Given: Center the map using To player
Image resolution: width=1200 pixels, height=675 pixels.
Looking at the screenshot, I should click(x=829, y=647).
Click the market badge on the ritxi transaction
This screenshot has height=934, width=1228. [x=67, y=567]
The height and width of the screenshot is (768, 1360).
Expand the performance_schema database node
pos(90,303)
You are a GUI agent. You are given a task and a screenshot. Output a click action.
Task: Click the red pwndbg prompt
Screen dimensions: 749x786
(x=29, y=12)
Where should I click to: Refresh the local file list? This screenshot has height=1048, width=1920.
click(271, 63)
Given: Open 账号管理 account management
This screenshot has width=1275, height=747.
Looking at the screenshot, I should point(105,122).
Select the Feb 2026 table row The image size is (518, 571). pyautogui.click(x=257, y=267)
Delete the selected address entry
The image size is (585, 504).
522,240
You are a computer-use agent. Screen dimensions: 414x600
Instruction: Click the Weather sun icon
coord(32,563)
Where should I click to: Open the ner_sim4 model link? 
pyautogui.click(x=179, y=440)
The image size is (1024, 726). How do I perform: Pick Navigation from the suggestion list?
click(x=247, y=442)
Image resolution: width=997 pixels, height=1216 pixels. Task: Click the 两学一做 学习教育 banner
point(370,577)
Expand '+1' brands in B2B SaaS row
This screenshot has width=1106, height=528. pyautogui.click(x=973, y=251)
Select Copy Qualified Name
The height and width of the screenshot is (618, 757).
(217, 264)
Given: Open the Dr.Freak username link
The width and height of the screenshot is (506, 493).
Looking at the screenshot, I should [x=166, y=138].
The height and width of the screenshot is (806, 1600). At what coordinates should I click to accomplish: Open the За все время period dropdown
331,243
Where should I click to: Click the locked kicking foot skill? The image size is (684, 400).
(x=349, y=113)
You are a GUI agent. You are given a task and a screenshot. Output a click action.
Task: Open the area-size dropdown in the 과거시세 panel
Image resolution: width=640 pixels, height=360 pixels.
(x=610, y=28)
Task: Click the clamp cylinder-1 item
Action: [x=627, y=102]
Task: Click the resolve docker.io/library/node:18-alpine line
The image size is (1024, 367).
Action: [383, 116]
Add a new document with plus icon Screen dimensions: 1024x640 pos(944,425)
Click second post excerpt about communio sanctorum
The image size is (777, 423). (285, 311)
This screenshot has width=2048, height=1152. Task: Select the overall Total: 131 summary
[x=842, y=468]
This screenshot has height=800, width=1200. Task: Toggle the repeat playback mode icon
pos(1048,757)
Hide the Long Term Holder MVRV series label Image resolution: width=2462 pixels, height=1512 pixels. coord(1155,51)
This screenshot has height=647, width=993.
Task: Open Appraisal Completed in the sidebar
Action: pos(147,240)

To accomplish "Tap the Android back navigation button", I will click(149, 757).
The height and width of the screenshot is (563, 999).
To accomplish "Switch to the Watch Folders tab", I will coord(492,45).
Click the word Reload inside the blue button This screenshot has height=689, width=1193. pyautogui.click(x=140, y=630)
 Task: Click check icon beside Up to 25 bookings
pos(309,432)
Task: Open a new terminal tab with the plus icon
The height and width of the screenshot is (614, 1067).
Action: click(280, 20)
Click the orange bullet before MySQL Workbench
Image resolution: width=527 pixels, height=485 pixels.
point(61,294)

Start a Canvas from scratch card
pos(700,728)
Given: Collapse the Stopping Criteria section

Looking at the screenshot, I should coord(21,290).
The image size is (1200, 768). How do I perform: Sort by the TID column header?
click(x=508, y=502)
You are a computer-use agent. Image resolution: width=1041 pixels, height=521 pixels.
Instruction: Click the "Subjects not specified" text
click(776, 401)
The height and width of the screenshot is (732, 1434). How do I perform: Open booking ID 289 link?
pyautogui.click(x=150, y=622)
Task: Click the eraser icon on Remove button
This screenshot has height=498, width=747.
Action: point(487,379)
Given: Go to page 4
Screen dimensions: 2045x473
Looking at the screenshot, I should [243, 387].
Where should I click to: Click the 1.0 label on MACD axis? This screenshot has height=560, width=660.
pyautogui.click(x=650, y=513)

__________

> _WORK ORDER_
Retype all the data exactly, line for line.

> _OUTPUT FOR THIS EXERCISE_
Given: Center the map using To player
Image resolution: width=1200 pixels, height=675 pixels.
Looking at the screenshot, I should click(x=829, y=647).
Click the market badge on the ritxi transaction
This screenshot has height=934, width=1228. [x=67, y=567]
The height and width of the screenshot is (768, 1360).
Expand the performance_schema database node
pos(90,303)
You are a GUI agent. You are given a task and a screenshot. Output a click action.
Task: Click the red pwndbg prompt
Screen dimensions: 749x786
(x=29, y=12)
Where should I click to: Refresh the local file list? This screenshot has height=1048, width=1920.
click(271, 63)
Given: Open 账号管理 account management
This screenshot has width=1275, height=747.
Looking at the screenshot, I should point(105,122).
Select the Feb 2026 table row The image size is (518, 571). pyautogui.click(x=257, y=267)
Delete the selected address entry
The image size is (585, 504).
522,240
You are a computer-use agent. Screen dimensions: 414x600
Instruction: Click the Weather sun icon
coord(32,563)
Where should I click to: Open the ner_sim4 model link? 
pyautogui.click(x=179, y=440)
The image size is (1024, 726). How do I perform: Pick Navigation from the suggestion list?
click(x=247, y=442)
Image resolution: width=997 pixels, height=1216 pixels. Task: Click the 两学一做 学习教育 banner
point(370,577)
Expand '+1' brands in B2B SaaS row
This screenshot has width=1106, height=528. pyautogui.click(x=973, y=251)
Select Copy Qualified Name
The height and width of the screenshot is (618, 757).
(217, 264)
Given: Open the Dr.Freak username link
The width and height of the screenshot is (506, 493).
Looking at the screenshot, I should [x=166, y=138].
The height and width of the screenshot is (806, 1600). At what coordinates should I click to accomplish: Open the За все время period dropdown
331,243
Where should I click to: Click the locked kicking foot skill? The image size is (684, 400).
(x=349, y=113)
You are a GUI agent. You are given a task and a screenshot. Output a click action.
Task: Open the area-size dropdown in the 과거시세 panel
Image resolution: width=640 pixels, height=360 pixels.
(x=610, y=28)
Task: Click the clamp cylinder-1 item
Action: [x=627, y=102]
Task: Click the resolve docker.io/library/node:18-alpine line
The image size is (1024, 367).
Action: [383, 116]
Add a new document with plus icon Screen dimensions: 1024x640 pos(944,425)
Click second post excerpt about communio sanctorum
The image size is (777, 423). (285, 311)
This screenshot has width=2048, height=1152. Task: Select the overall Total: 131 summary
[x=842, y=468]
This screenshot has height=800, width=1200. Task: Toggle the repeat playback mode icon
pos(1048,757)
Hide the Long Term Holder MVRV series label Image resolution: width=2462 pixels, height=1512 pixels. coord(1155,51)
This screenshot has height=647, width=993.
Task: Open Appraisal Completed in the sidebar
Action: pos(147,240)

To accomplish "Tap the Android back navigation button", I will click(149, 757).
The height and width of the screenshot is (563, 999).
To accomplish "Switch to the Watch Folders tab", I will coord(492,45).
Click the word Reload inside the blue button This screenshot has height=689, width=1193. pyautogui.click(x=140, y=630)
 Task: Click check icon beside Up to 25 bookings
pos(309,432)
Task: Open a new terminal tab with the plus icon
The height and width of the screenshot is (614, 1067).
Action: click(280, 20)
Click the orange bullet before MySQL Workbench
Image resolution: width=527 pixels, height=485 pixels.
point(61,294)

Start a Canvas from scratch card
pos(700,728)
Given: Collapse the Stopping Criteria section

Looking at the screenshot, I should coord(21,290).
The image size is (1200, 768). How do I perform: Sort by the TID column header?
click(x=508, y=502)
You are a computer-use agent. Image resolution: width=1041 pixels, height=521 pixels.
Instruction: Click the "Subjects not specified" text
click(776, 401)
The height and width of the screenshot is (732, 1434). How do I perform: Open booking ID 289 link?
pyautogui.click(x=150, y=622)
Task: Click the eraser icon on Remove button
This screenshot has height=498, width=747.
Action: point(487,379)
Given: Go to page 4
Screen dimensions: 2045x473
Looking at the screenshot, I should [243, 387].
Where should I click to: Click the 1.0 label on MACD axis? This screenshot has height=560, width=660.
pyautogui.click(x=650, y=513)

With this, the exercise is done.